- Data entries -
# # # # # # #

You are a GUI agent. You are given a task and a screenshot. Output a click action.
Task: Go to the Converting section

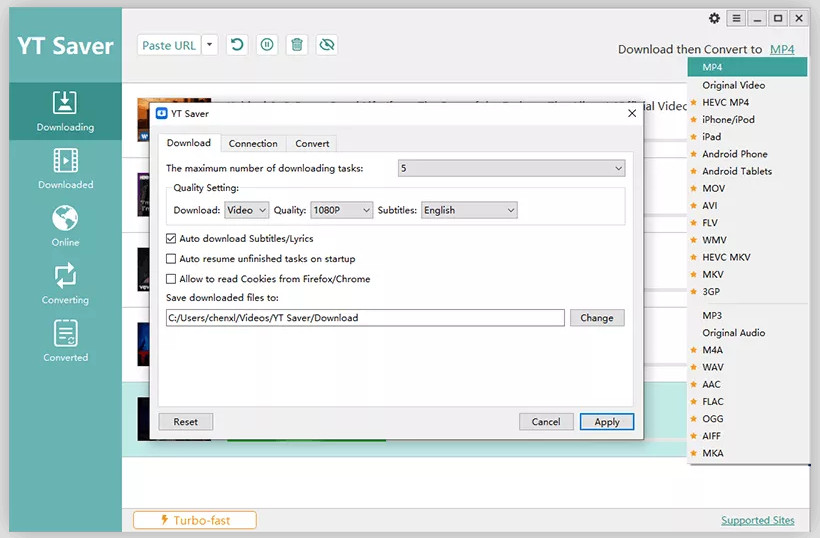coord(65,283)
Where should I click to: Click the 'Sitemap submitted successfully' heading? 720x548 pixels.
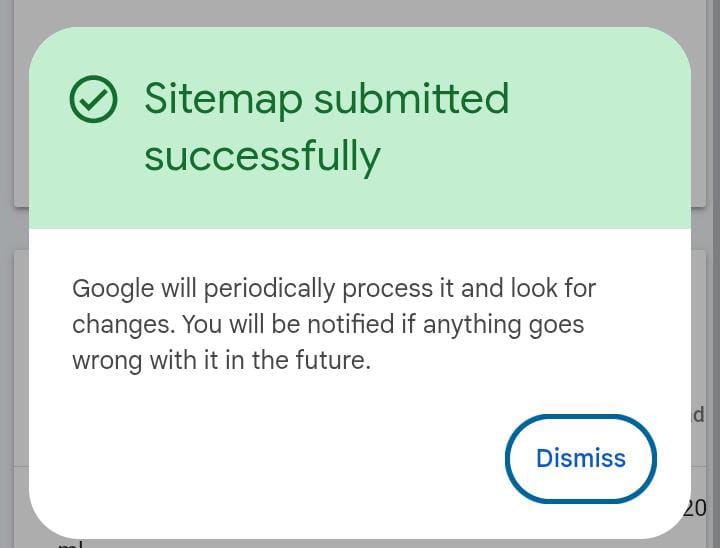tap(326, 127)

# # # # # # #

- EXERCISE DIRECTIONS -
Write out exactly the lines from the one containing "Task: Go to the Converting section" through the end of the records above, both included, leaving all pictures out.

- ANSWER SECTION -
Task: Go to the Converting section

coord(65,283)
Where should I click to: Click the 'Sitemap submitted successfully' heading? 720x548 pixels.
tap(326, 127)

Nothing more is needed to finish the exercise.